No meio do caminho, deixei muito do passado para trás e segui. Me orgulho, no entanto, dentre muitas outras coisas, de ter retratado, no meu TCC (feito em grupo, no meio de uma pandemia, e, por isso, obrigado a quem comprou a ideia e trabalhou verdadeiramente comigo, nela, até o fim), parte da história do lugar onde nasci e vivo. Contar a história de Chico Pé de Pato, famoso justiceiro do Itaim Paulista na década de 1980, num documentário fabuloso (simplesmente não consigo dizer que ele é menos do que isso, considerando tudo o que vivi até sua finalização), significou revisitar e recontar a história dos lugares e muitas pessoas que conheço desde sempre com um olhar crítico e contemporâneo, com o apuro jornalístico que aprendi nesses quatro anos, e, sobretudo, lembrar de onde sou e o que isso significa – e significa muito, garanto.

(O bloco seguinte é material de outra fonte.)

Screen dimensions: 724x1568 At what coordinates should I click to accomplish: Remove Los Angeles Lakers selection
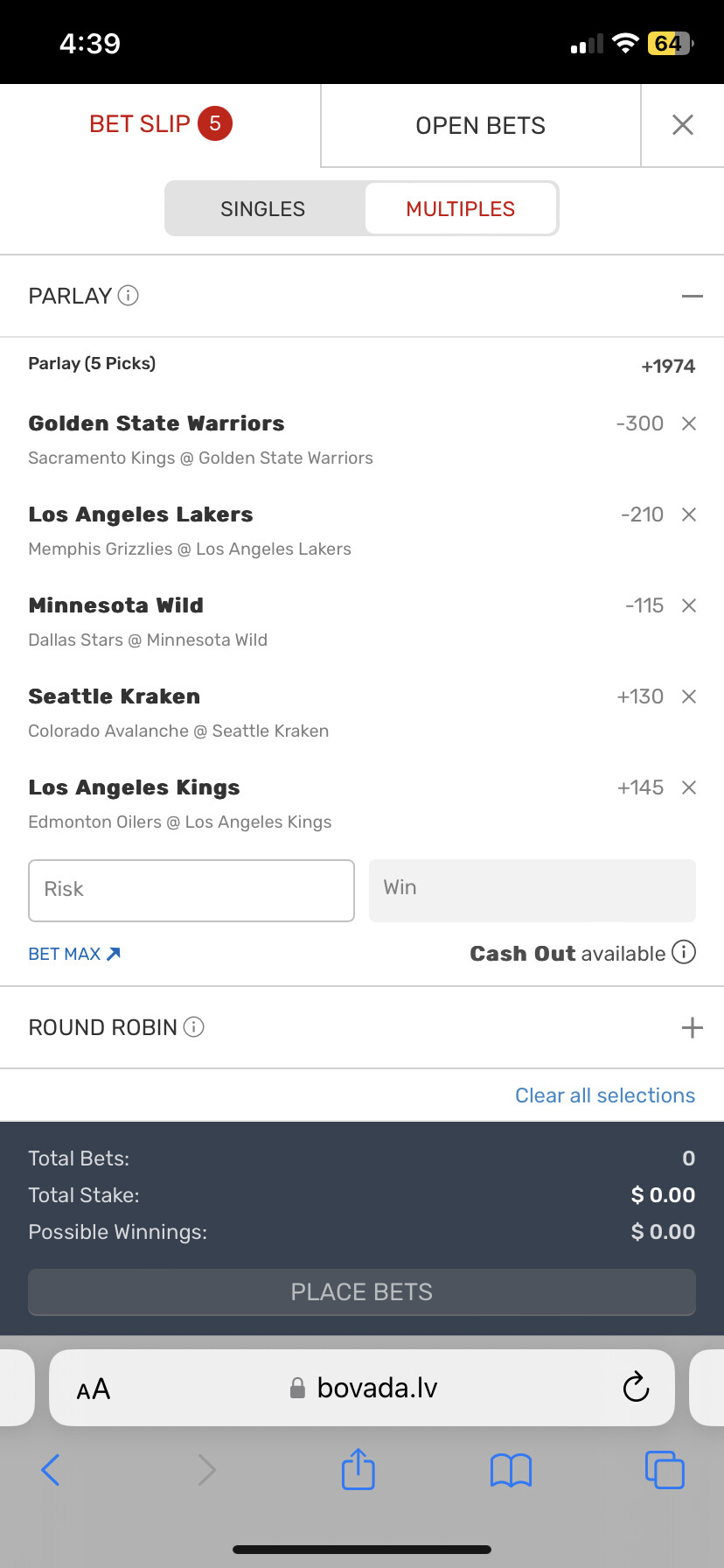point(689,514)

Eu não sou o primeiro da minha família a concluir um curso superior, esse desbravamento pertenceu a outra pessoa; os meus, são outros. Mas não posso deixar de sentir a emoção que é saber que meus avós que lutaram tanto – e ainda lutam, apesar de muito – na vida, mesmo com tão pouca ou nenhuma escolaridade, tantas roças roçadas, perdidas e vendidas, tantos blocos de cimento fabricados para erguer uma casa e tantas perdas, testemunharam a minha jornada até aqui e sentem, de mim, orgulho.
Tudo o que faço e planejo é por eles, pensando neles e, sobretudo, pela minha mãe. Só ela sabe de mim, só ela sabe tudo o que aconteceu, só ela pode comprovar tudo o que digo. Ela e Deus. E eu não sou um terço do que eles são.